Чуждый пафоса, он своевременной удачной шуткой мгновенно устанавливал контакт с кем угодно, и, добродушием и простотой завоевав доверие, затевал тогда серьезную беседу о самом важном.

Святитель Григорий Палама, комментируя совет апостола Иакова всякую радость имейте [733], разъяснял: автор призывает не к неощущению скорби, это невозможно; но богоугодное устроение души должно быть сильнее чувства скорби [734], как читаем на каждой утрени: возрадовахомся и возвеселихомся, во вся дни наша возвеселихомся, за дни, в няже смирил ны еси, лета, в няже видехом злая…

Житие преподобного Симеона Нового Богослова отразило один весьма злой период, когда, кажется, весь мир восстал на святого: братия покушались убить, архиерей искал уловить в ереси, синкелл неутомимо писал доносы, шесть лет таскали по судам, в конце концов вывезли на лодке за пределы обители и бросили зимой без теплой одежды и пищи у колонны осужденного дельфина. И вот, вполне сознав победу, одержанную безумием и завистью, преподобный без горечи воздает благодарность Богу, а позже письменно благодарит и гонителя за скорби, которые принесли гонимому славу, радость и венцы, наполнили веселием, возвели на вершину духовного знания и стопы ума утвердили на камне [735].

Один иеромонах, о. В., которого за выдающуюся смелость суждений менее образованные братия честят «немножко еретиком», говорит, что Господь его особенно любит, как мать ребенка-урода, и часто спрашивает: ну чего вы тусклые такие? Дурное настроение он считает оскорблением Бога: представь, ты подобрал калеку на помойке, помыл, обогрел, кормишь, поишь, всяко угождаешь, а он все равно недоволен, гундосит, дуется… этакий усталый хмурый гость на скверной земле, негодной для его спесивого величества…

И не надо оправдывать фанатичное угрюмство скорбью о грехах: совсем напротив, блудный сын, покаявшийся мытарь, вчерашний разбойник имеют гораздо больше оснований для радости, чем безупречные разумники, не вкусившие горечи падения и отвержения, не испытавшие боли и не знающие благодарности за избавление.
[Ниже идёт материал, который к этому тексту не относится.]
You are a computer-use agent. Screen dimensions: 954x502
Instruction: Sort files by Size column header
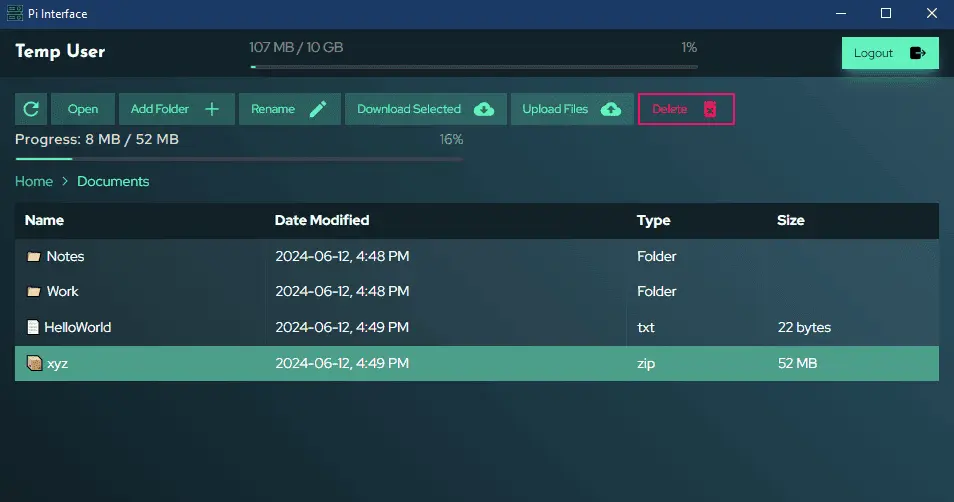[790, 220]
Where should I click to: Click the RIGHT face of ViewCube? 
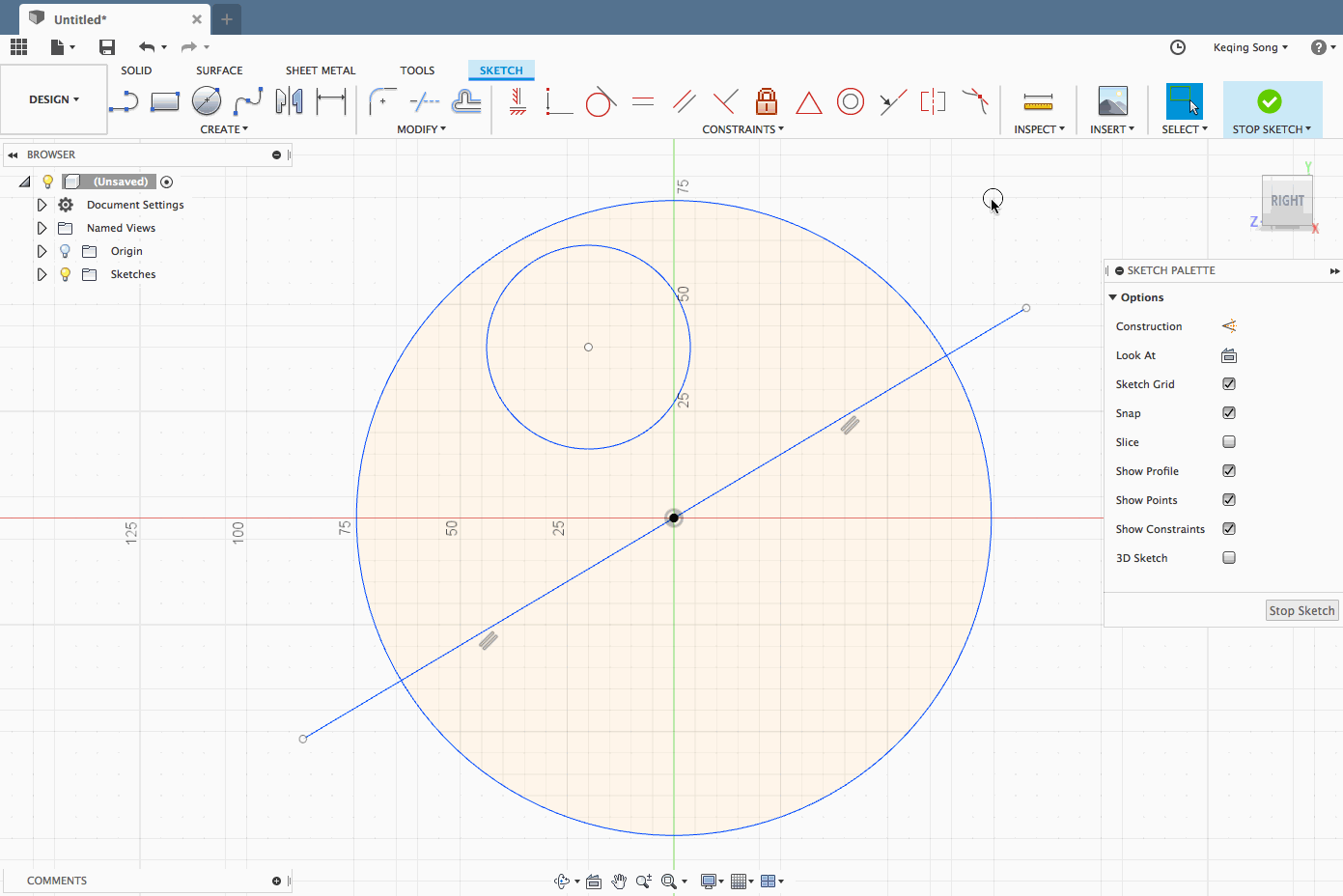[1287, 201]
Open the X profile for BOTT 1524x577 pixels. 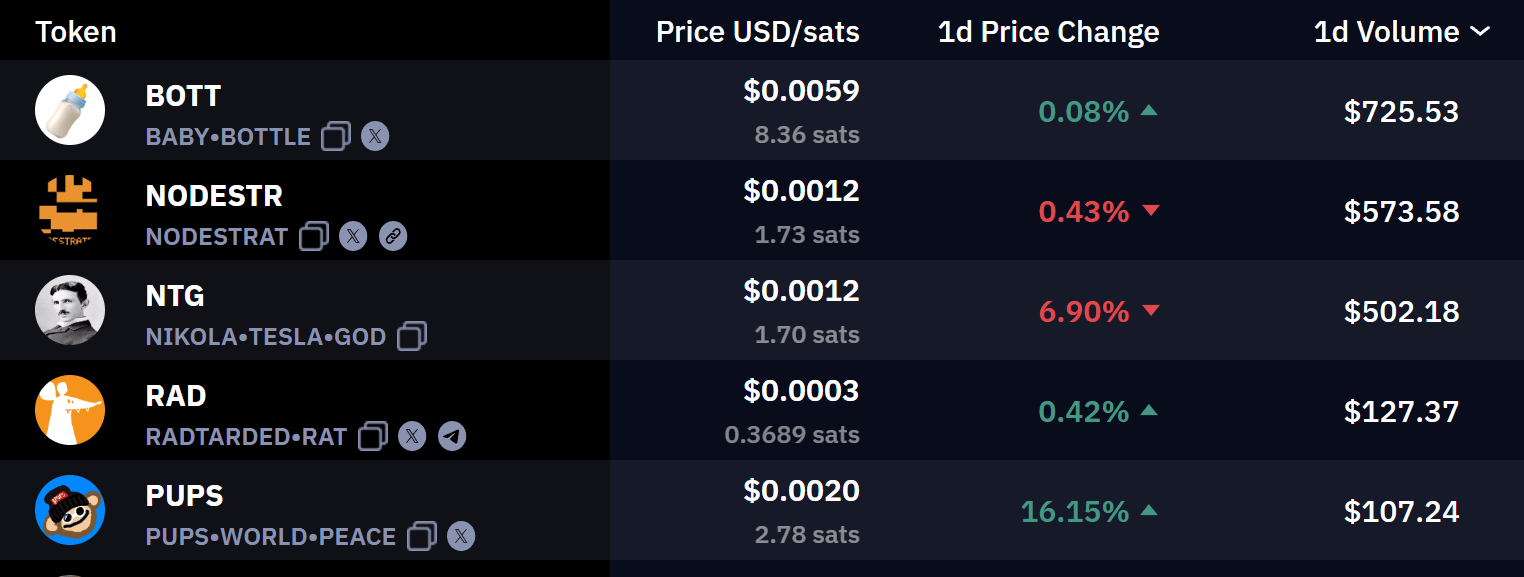point(375,136)
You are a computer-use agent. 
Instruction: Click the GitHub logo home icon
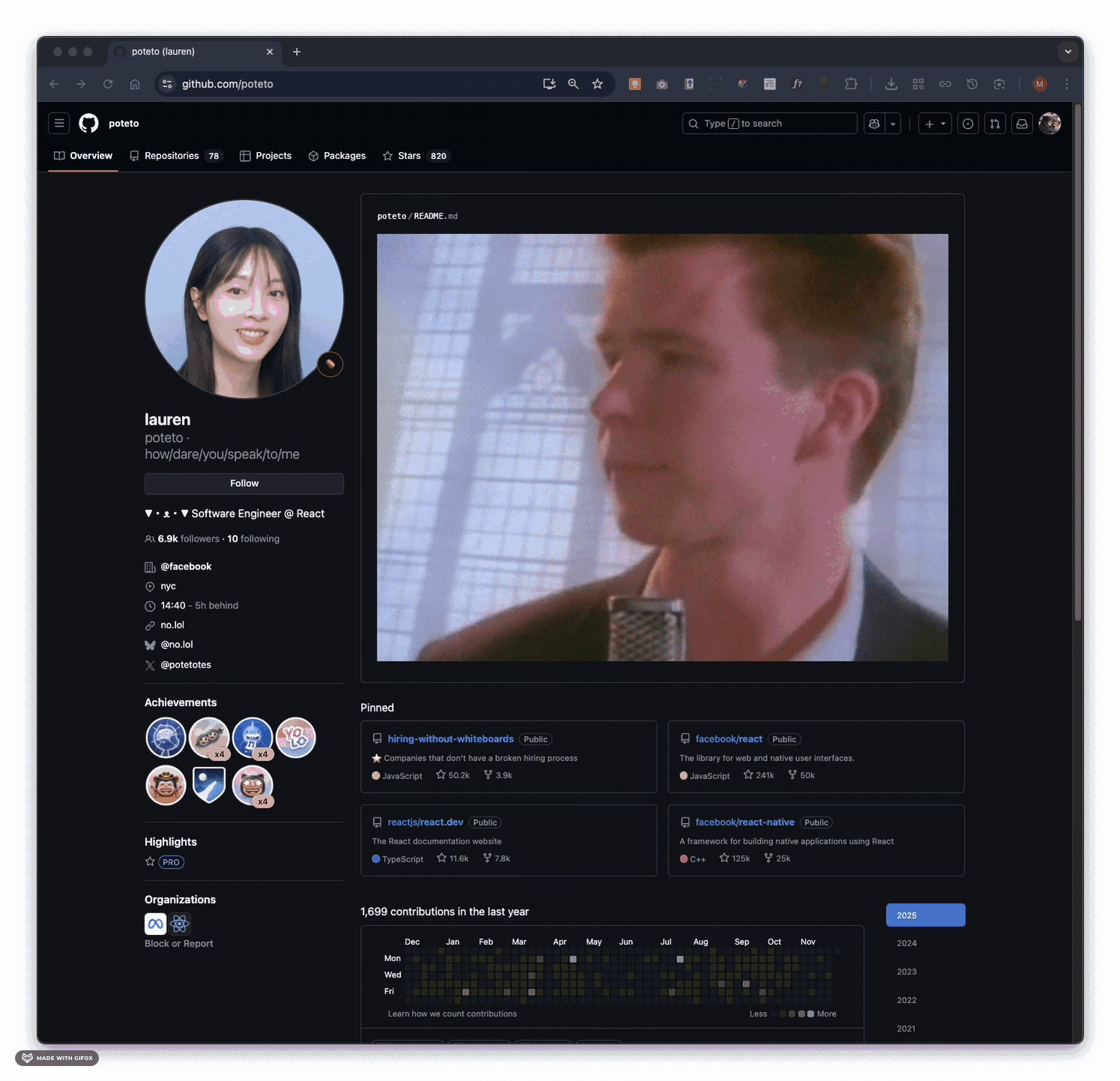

Греки начало Великого Поста по традиции отмечают простодушной детской акцией: запускают с высоких холмов воздушных змеев, символизирующих устремление к горнему и ликование о наступающей весне покаяния. «Если сокрушаясь, томя и бия себя, станешь ты каяться и плакать много, то не получишь никакой пользы, – утверждает преподобный Симеон Новый Богослов, – ибо Он есть радость и несогласен входить в дом, где печалятся и скорбят» [736].

Говорят, на Афоне веселость монаха служит критерием правильности его подвига; так видит и преподобный Макарий: радость – свидетельство воздаваемого за искренность утешения небесной благодати [737]. Что может огорчить монаха? обиды? скорби? смерть близких? всё зло, всё тленное земное просветляется сиянием высшего света, освящается ценностями небесными, становится поводом к осмыслению и ступенями к вечности.

Если можно говорить о христианском достоинстве, оно в том, чтобы не проливать соплей, жалея и оплакивая себя; в том чтобы не позволять сознанию в хаосе паники бессмысленно блуждать по стихиям мира; в том чтобы благодарить Бога за эту новую, умную, серьезную жизнь с Ним; в том чтобы смотреть вверх и не в себе искать ценности и опоры, а приникать к Источнику животворящему и живоносному; в том чтобы всегда верить: Господь милостив и значит всё к лучшему.